**ПРЕДЛОЖЕННЫЙ ФРАГМЕНТ**
((
Деятельность Национального собрания сводится к тому, чтобы свести на нет результаты февраля, по крайней мере, для рабочих, и отбросить их назад, к старым отношениям. Но и этого не произошло, так как не во власти какого-нибудь собрания, как и не во власти короля, приказать промышленному кризису, принявшему всеобщий характер: ни шагу дальше! Национальное собрание в своем грубом старании покончить с досадной февральской фразеологией не провело даже тех мероприятий, которые были возможны на почве старых отношений. Парижских рабочих от 17 до 25 лет оно либо вынуждает поступать в

армию, либо выбрасывает на мостовую; иногородних рабочих оно высылает из Парижа в Солонь, не уплатив даже причитающихся им при расчете денег; взрослым парижанам оно временно предлагает милостыню в организованных на военный манер мастерских, при условии отказа от участия в каких бы то ни было народных собраниях, т. е. при условии, что они перестанут быть республиканцами. Но ни сентиментальная риторика после февраля, ни жестокое законодательство после 15 мая[97] не достигли цели. Надо было решить вопрос на деле, на практике. Для кого же вы, канальи, совершили февральскую революцию, для себя или для нас? Буржуазия поставила вопрос так, что должен был последовать ответ июнем — картечью и баррикадами.

И тем не менее на все Национальное собрание, как выразился 25 июня один из народных представителей, напал столбняк. Депутаты были ошеломлены, когда вопрос и ответ затопили кровью мостовые Парижа; ошеломлены — одни потому, что их иллюзии рассеялись в пороховом дыму, другие — потому, что они не понимают, как это народ мог отважиться самостоятельно отстаивать свои самые кровные интересы. Русские деньги, английские деньги, бонапартовский орел, королевские лилии, амулеты всякого рода — вот в чем они искали объяснения этого события, непостижимого для их рассудка. Но обе части Собрания чувствуют, что их отделяет от народа непроходимая пропасть. Никто не осмеливается поднять голос в защиту народа.
))
**ПРЕДСТАВЛЕННЫЕ ЗАПИСИ**
((
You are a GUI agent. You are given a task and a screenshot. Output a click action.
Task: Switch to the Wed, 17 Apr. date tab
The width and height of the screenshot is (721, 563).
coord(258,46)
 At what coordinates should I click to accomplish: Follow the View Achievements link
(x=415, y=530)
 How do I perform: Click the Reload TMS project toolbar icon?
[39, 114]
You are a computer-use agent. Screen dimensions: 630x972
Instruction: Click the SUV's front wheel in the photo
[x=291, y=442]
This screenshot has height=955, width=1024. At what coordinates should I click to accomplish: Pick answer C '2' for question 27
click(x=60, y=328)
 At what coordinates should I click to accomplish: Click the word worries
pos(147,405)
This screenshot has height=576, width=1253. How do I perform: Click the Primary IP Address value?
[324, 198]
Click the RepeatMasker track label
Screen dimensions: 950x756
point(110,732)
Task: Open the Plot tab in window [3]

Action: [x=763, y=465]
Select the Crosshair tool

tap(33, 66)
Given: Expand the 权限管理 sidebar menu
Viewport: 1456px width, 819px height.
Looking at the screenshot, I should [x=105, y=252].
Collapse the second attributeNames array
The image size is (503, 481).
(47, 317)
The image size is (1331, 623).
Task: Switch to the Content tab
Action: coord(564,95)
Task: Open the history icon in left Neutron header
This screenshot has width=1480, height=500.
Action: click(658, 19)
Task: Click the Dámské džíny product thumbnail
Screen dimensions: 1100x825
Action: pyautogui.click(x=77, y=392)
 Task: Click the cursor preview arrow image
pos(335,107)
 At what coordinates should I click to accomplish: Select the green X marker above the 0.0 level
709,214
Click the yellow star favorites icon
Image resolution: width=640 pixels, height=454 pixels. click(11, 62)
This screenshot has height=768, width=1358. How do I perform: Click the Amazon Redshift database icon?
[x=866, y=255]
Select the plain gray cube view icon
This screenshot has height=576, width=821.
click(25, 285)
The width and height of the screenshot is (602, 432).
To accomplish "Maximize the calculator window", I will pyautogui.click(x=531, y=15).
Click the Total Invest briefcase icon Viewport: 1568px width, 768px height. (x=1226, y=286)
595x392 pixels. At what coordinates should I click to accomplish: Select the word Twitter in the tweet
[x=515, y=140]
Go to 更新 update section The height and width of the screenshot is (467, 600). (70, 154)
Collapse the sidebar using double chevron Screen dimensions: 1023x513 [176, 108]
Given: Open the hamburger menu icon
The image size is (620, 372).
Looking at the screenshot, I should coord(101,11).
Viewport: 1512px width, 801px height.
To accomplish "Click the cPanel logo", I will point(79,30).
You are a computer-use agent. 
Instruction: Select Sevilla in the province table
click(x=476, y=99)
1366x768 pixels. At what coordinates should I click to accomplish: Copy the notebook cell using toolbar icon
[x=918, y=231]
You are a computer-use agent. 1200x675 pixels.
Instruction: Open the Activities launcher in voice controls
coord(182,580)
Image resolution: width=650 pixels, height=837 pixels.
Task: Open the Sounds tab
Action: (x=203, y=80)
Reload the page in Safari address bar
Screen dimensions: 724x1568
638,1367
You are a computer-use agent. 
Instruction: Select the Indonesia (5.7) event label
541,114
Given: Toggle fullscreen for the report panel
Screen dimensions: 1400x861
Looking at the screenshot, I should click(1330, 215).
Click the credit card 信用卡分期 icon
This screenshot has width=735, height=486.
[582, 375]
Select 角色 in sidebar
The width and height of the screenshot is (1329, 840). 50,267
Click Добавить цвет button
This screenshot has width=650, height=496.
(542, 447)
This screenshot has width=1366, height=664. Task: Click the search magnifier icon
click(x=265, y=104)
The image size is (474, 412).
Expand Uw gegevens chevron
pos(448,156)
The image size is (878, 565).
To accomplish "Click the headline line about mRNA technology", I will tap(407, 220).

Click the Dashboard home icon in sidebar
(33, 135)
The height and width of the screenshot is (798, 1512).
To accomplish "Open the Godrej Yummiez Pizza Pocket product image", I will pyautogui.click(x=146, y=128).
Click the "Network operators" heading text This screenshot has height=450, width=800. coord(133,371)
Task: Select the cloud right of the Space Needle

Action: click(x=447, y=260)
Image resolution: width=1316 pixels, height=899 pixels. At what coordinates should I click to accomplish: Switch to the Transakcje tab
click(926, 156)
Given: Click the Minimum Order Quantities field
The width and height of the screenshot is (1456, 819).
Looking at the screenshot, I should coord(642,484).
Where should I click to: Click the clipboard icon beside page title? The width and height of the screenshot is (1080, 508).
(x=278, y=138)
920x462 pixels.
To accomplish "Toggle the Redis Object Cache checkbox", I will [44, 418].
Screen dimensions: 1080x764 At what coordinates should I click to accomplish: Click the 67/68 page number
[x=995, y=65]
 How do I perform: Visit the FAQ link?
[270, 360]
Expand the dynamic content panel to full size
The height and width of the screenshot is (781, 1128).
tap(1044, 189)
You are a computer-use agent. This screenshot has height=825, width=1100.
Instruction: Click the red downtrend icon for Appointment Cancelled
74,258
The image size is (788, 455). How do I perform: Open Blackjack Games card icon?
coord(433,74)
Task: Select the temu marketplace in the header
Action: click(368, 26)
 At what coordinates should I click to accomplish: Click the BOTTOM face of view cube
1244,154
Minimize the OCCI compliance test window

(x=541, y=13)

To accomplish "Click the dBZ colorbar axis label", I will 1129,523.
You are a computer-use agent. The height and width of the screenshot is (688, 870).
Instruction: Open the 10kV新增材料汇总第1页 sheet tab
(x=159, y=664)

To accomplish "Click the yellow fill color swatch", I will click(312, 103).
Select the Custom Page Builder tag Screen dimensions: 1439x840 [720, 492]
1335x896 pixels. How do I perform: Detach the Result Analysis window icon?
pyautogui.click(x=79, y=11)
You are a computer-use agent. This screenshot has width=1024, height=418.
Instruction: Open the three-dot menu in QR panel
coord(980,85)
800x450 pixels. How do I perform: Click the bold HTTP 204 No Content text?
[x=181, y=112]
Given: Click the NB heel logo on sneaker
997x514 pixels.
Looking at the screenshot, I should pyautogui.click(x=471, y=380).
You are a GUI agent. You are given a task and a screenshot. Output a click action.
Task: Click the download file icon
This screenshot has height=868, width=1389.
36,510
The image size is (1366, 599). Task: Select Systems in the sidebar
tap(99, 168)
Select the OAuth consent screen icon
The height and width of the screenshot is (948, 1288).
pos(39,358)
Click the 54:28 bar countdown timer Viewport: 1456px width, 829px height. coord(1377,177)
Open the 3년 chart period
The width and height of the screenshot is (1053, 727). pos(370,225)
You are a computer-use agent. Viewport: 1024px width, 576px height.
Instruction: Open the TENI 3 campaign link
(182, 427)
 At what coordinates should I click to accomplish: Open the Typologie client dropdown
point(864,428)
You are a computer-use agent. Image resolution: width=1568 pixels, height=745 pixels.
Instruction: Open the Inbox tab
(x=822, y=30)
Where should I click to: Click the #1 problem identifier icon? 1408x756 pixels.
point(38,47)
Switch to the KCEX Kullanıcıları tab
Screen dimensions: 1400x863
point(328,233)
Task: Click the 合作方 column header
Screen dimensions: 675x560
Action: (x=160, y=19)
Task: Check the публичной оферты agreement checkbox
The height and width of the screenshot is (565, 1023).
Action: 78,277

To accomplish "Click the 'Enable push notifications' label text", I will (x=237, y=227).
))
**УСЛОВИЕ ЗАДАНИЯ**
Куда, согласно фрагменту о Национальном собрании, высылают из Парижа иногородних рабочих? Пожалуйста, опирайтесь только на фрагмент.

**ОТВЕТ К ЗАДАНИЮ**
В Солонь.